The rally would coincide with the birthday of Heinrich Himmler, the SS commander who orchestrated the murder of hundreds of thousands of Serbs, Jews and Roma (Gypsies) on the territory of the then Kingdom of Yugoslavia in World War Two.
Neo-Nazi groups are on the rise in Serbia, but usually have few members and are mostly marginalised.
The National Front made its presence felt for the first time in 2005, when some 20 members stormed an anti-fascist meeting in Novi Sad University, assaulting some participants and raising their arms in the Nazi salute.
Some of them were tried for religious and ethnic hatred.
Earlier this month, the World Jewish Congress sent a letter of protest regarding the rally to Serb President Boris Tadic and Prime Minister Vojislav Kostunica.
Many NGOs, such as the Belgrade-based Humanitarian Law Center, and most Serb parties also condemned the gathering, calling on citizens to act against it.
‘If the regime does not prohibit this gathering, the neo-Nazi vermin must be crushed and stamped out once and for all’, said Nenad Canak, leader of the Social Democratic party of Vojvodina province, whose capital is Novi Sad.

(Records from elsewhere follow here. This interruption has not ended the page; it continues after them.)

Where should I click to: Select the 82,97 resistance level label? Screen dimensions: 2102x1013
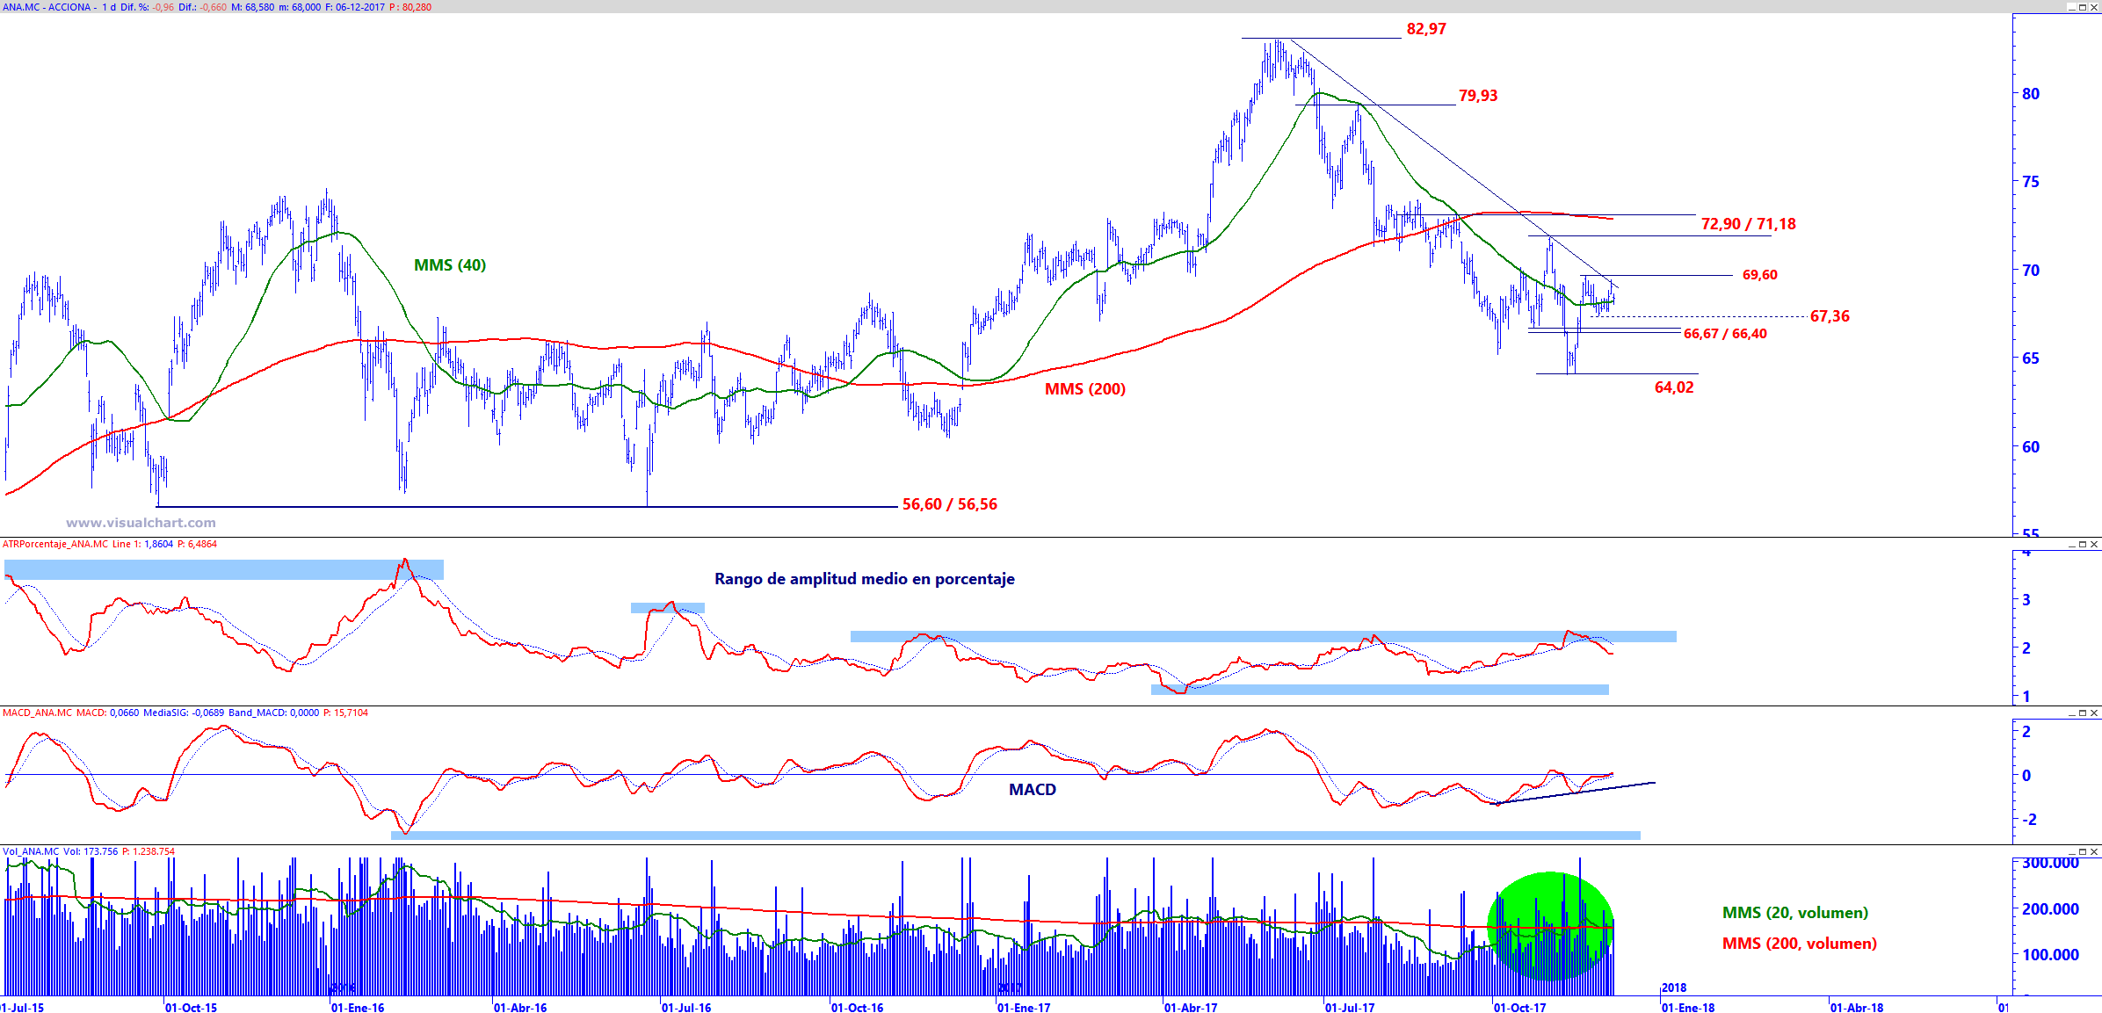tap(1425, 29)
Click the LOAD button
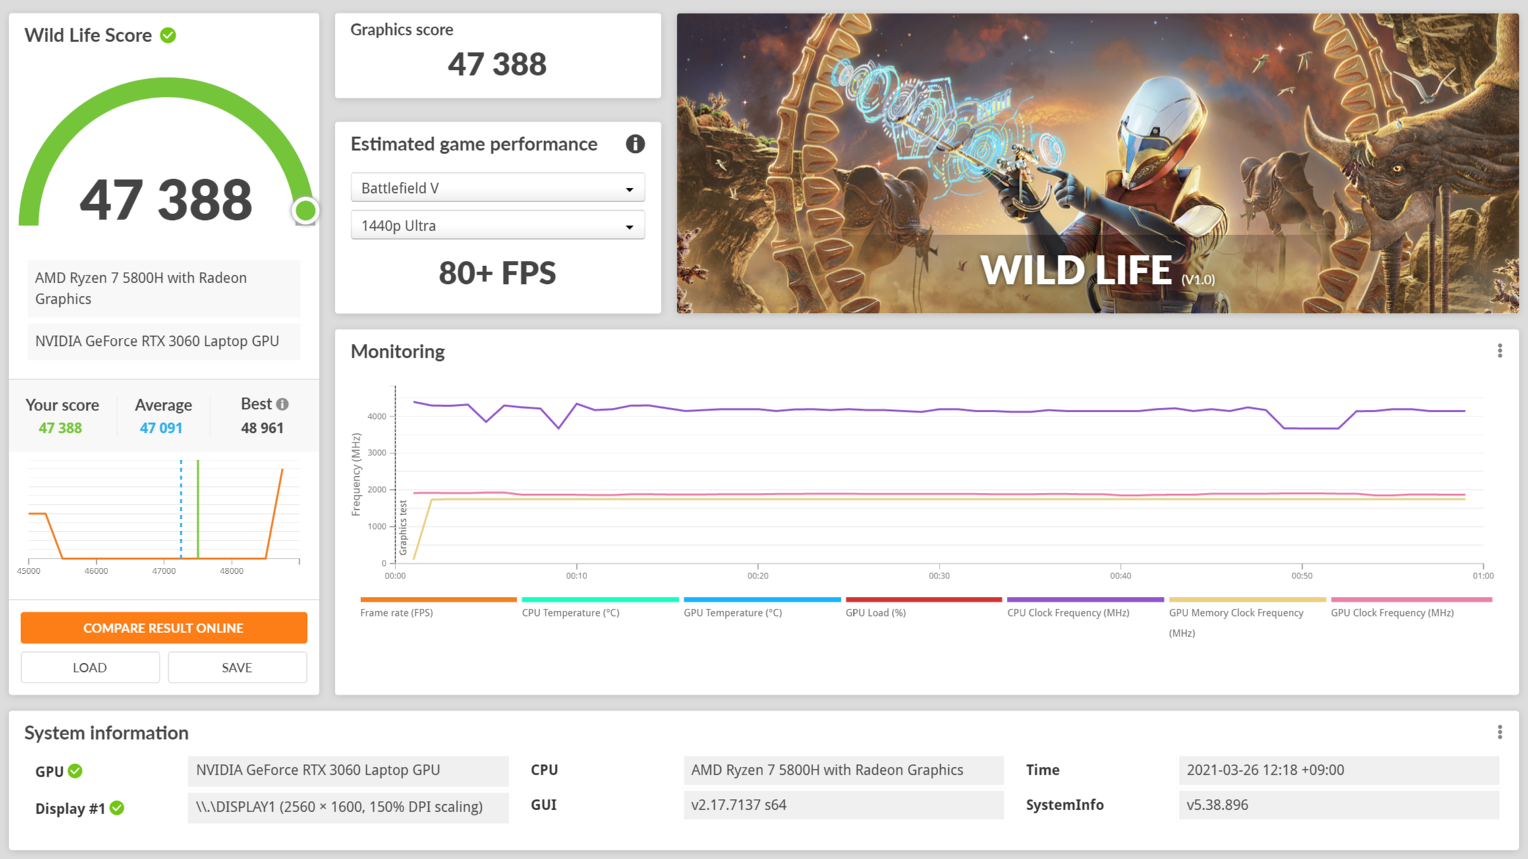This screenshot has height=859, width=1528. [90, 667]
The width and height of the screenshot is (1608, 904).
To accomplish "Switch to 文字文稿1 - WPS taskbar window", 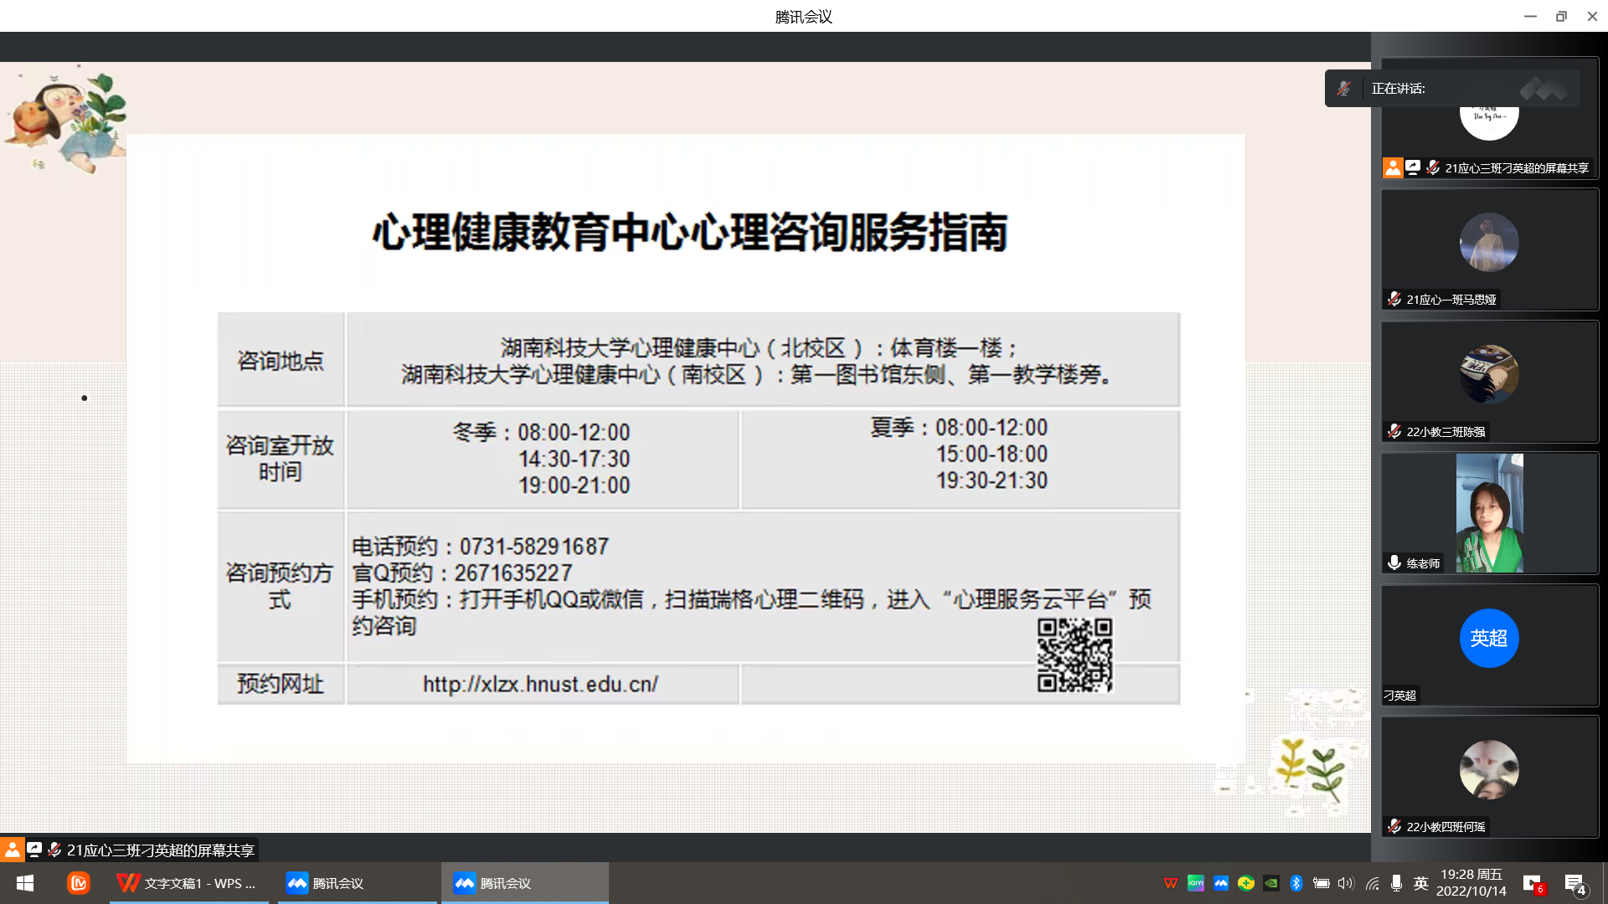I will [189, 883].
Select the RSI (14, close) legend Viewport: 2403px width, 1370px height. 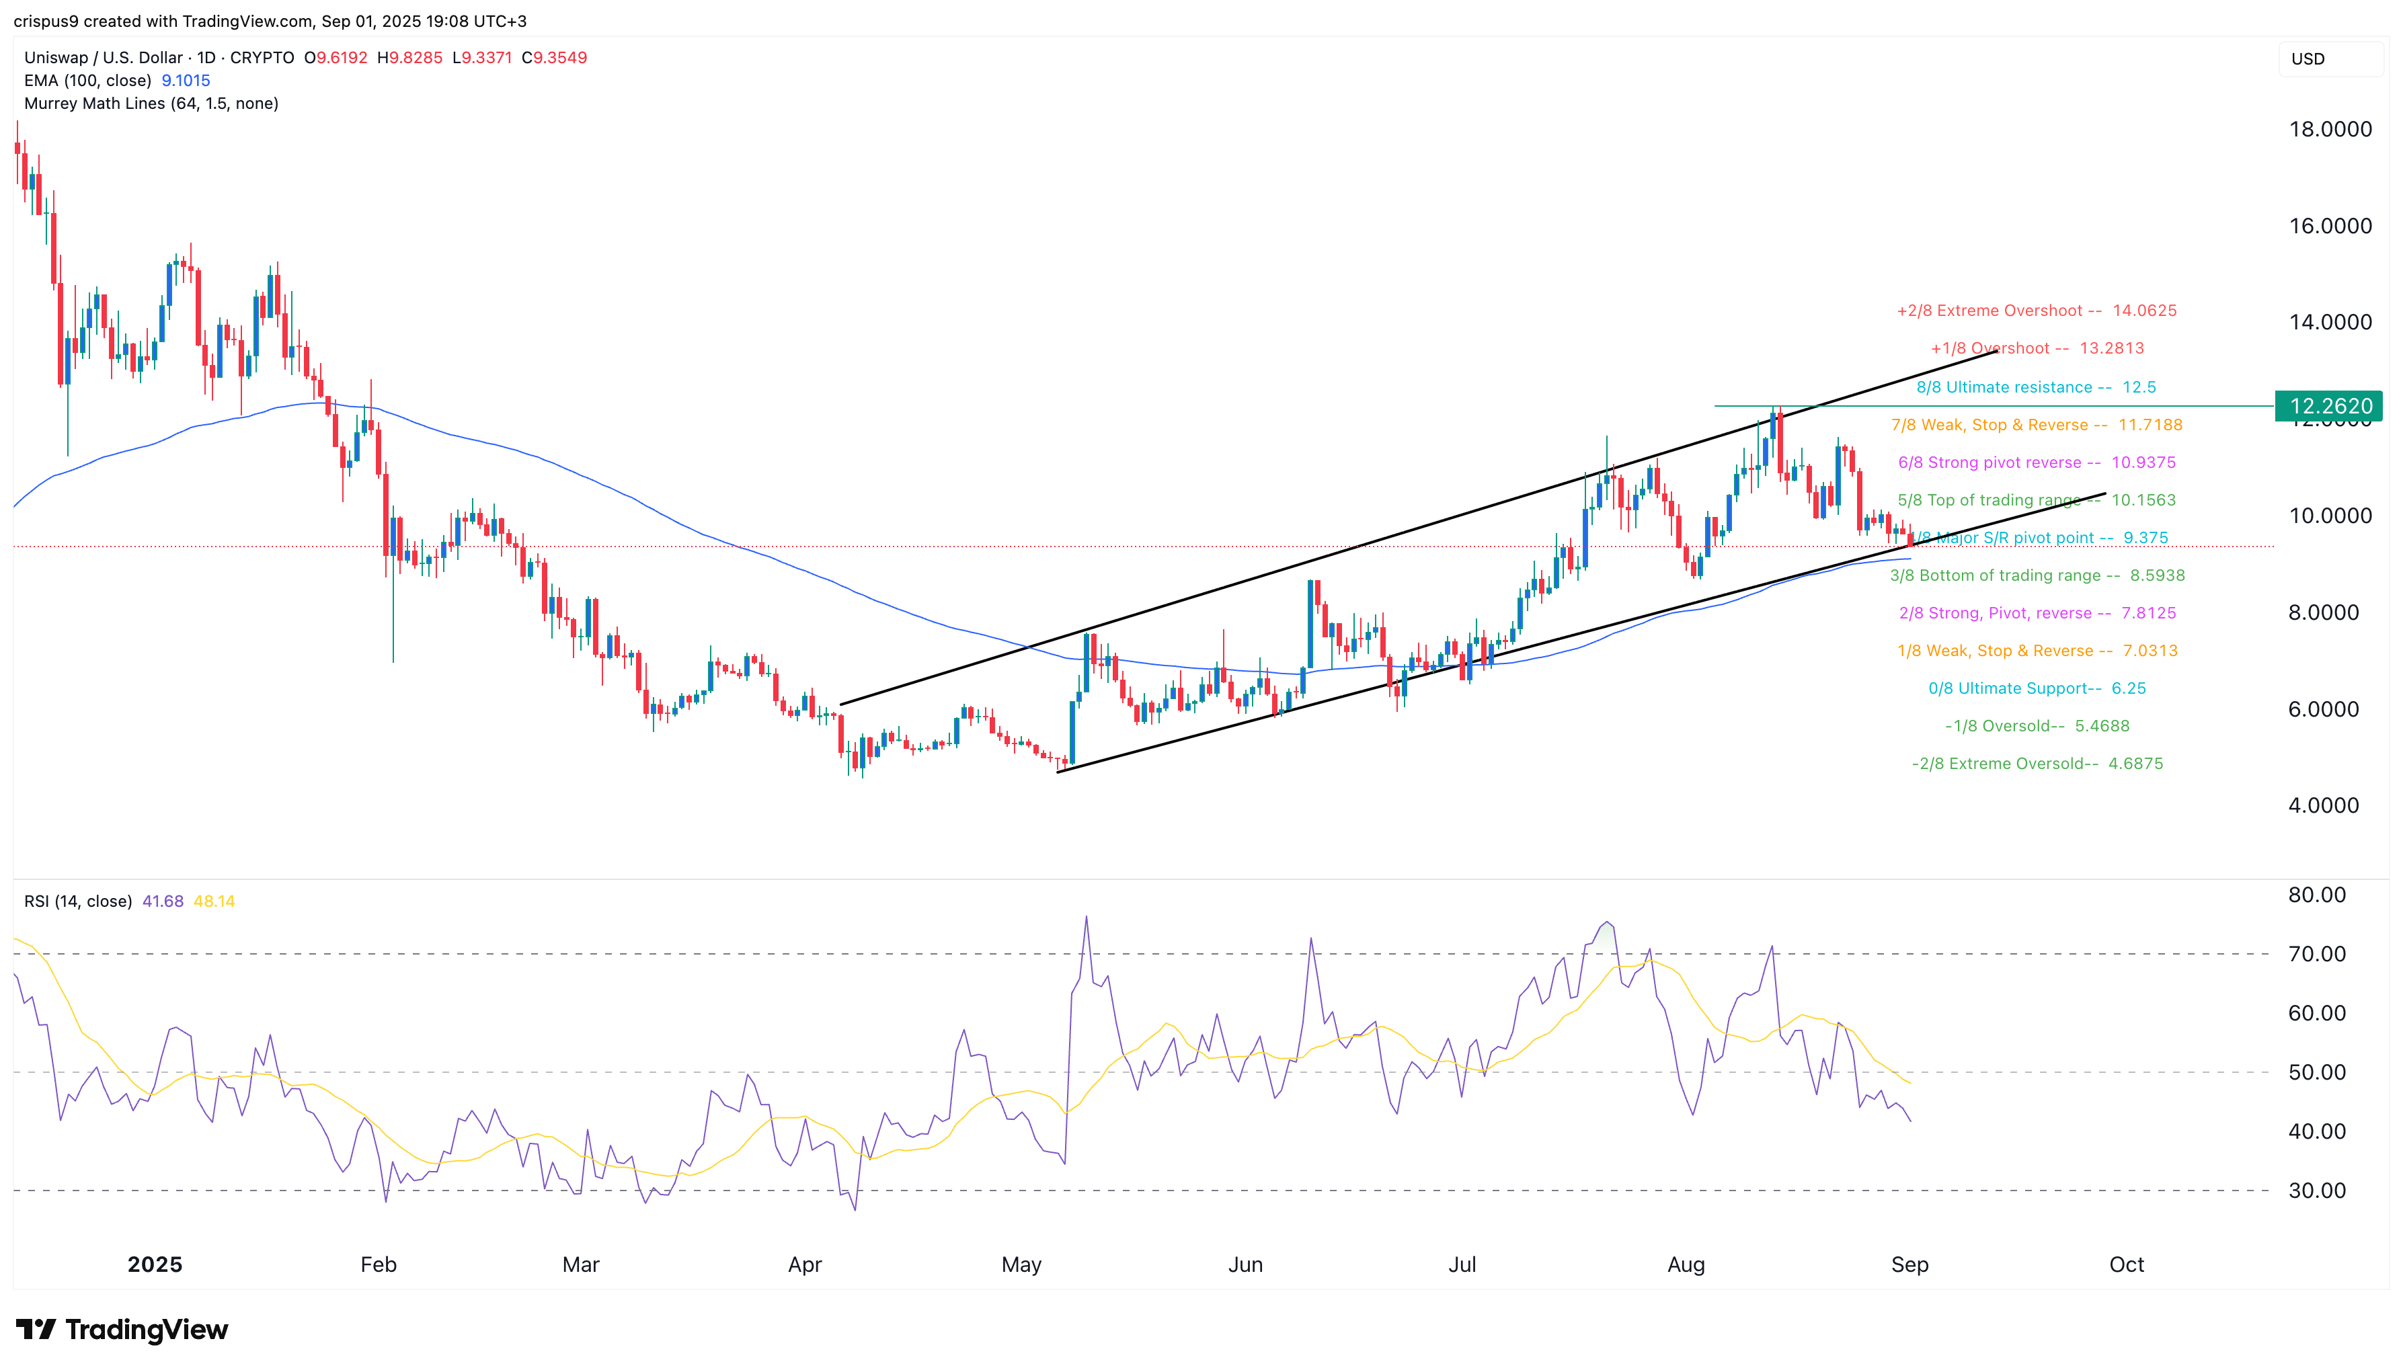(x=78, y=901)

Meanwhile in the supposedly liberal and civilized Czech Republic, neo-Nazis are planning to march on the anniversary of Kristallnacht, the Prague Daily Monitor reports Sept. 27. Have they forgotten the killings of hundreds of Czech civilians and razing of Czech villages in Nazi reprisals following the assassination of SS commander Reinhard Heydrich in 1942?
If you guys are reading this, please explain it to us. We really don’t get it.